Federal state and local government workers who have anything to do with tax dollar wasteful spending need to be held accountable for these blunders "AND" need to be financially on the hook to pay back taxpayer dollars from their personal finances. We the people need to be able to confiscate bank accounts cars boats houses cottages property businesses aircraft motorhomes etc......of federal state and local government workers to pay back taxpayers.
My town is in Central Virginia and the Virginia legislature has handed no funding over to my town, my town has built over 800 million dollars in Overpasses and Roads but is yet to build anything actually to worth. The next project a YMCA, like that means property value is gonna slope.
As soon as Gary Johnson left the whole state went to shit again. I no longer live in the state but visit my family there once or twice a year and this last time I was disgusted at the park I usually take my kids too. Normally it is well groomed and everything has been well kept, this time there were ant hills everywhere, grass was long enough to be cited for like the city would do to a resident, no one cleaning up their dog poop, and the equipment was destroyed, not to mention the crime has almost tripled due to a lack of law enforcement and crooked cops. Get it together New Mexico or Trumps gonna wall you in, just saying.
As a building inspector and one pursuing more in that career....that slab isn't a 1 million dollar job. Doesn't even appear to be post tension. (Not that it would make a HUGE difference). But it's clearly just a gouge by construction companies, engineering companies, probably city inspectors and maybe even the engineers. I would doubt the architect is to blame. To put in perspective. A crew of 15-20 experienced guys, an inspector/materials tester and a few concrete truck drivers. This is like 3 days work.
It's easy to waste money when you are an arrogant bureaucrat and it's not your money, money that you worked hard for. Money you basically took by force out of peoples pocket. As you told them it was for their own good. This happens all over America.
Has anyone really looked at the actual site of this boone doggle? Not that I find being between a cemetary and a residental neighborhood wrong but is the slab actually sitting in a dry wash/ dry creek bed subject to flash flooding. Besides the archectural plans, the plumbing, electrical, HVAC, etc. where was the parking lot and sidewalks going to be placed. And how did they manage to get the concrete trucks to the slab forms without some type of improved road that could handle the weight? So how close to the adobe dewelling (walking distance?) is the slab?

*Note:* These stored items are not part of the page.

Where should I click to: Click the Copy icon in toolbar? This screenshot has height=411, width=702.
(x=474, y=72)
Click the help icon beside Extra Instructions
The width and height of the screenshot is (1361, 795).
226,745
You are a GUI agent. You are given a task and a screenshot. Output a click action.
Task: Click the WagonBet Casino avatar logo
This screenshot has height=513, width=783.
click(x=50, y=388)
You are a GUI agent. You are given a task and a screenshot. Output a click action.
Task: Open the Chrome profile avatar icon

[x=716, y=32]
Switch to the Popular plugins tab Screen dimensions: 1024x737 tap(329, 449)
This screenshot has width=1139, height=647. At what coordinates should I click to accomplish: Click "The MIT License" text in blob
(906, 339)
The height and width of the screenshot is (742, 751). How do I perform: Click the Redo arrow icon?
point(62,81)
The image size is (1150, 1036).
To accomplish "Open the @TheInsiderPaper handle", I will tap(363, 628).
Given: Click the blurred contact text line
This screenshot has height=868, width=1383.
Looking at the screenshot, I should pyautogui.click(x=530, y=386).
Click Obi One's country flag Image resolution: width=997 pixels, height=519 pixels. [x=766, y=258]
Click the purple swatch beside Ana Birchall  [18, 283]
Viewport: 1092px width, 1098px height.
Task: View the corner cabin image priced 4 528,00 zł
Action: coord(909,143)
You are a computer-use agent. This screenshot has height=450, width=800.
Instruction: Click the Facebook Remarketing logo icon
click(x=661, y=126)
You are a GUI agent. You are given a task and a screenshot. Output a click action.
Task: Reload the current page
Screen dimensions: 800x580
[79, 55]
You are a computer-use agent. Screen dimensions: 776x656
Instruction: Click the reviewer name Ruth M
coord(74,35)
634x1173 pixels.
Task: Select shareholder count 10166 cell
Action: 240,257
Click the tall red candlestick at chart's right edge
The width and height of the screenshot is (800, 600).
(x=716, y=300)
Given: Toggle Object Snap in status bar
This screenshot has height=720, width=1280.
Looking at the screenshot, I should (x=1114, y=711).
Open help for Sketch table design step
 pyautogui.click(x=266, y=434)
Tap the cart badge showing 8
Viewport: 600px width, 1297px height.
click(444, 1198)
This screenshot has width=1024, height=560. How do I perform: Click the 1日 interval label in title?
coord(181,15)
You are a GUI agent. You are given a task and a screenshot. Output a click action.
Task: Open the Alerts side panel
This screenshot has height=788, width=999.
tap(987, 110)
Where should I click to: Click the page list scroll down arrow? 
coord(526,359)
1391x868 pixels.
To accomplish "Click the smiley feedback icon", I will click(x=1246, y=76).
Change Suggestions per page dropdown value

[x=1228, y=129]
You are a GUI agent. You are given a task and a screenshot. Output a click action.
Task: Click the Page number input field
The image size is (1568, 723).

$ 400,000 and they used city workers to save. Looks like someone got caught with their hand in the cookie jar to me. But that isn't half as bad as the law suits the police department brings you can add another 3 to 4 million of tax payers money to that.
At 5:57 ~ Located right next to a goddamn cemetery, and, not a single mention of it being built right next to the place that everyone's dying to get in to!!!
It would be one thing if it was a federal project. But the fact that it's local and was done by people for whom $1 million is a significant amount makes it all the more infuriating.
Sell the property to a private contractor with the agreement of building a welcome center for the museum from which they will claim a larger share of the profits. 60/40
Why not renovate the old site, expand parking and add a new service road and traffic light just for it, oh and signage for miles around. And some restaurants and a playground. That would have cost the same or less and been done in a 6 months.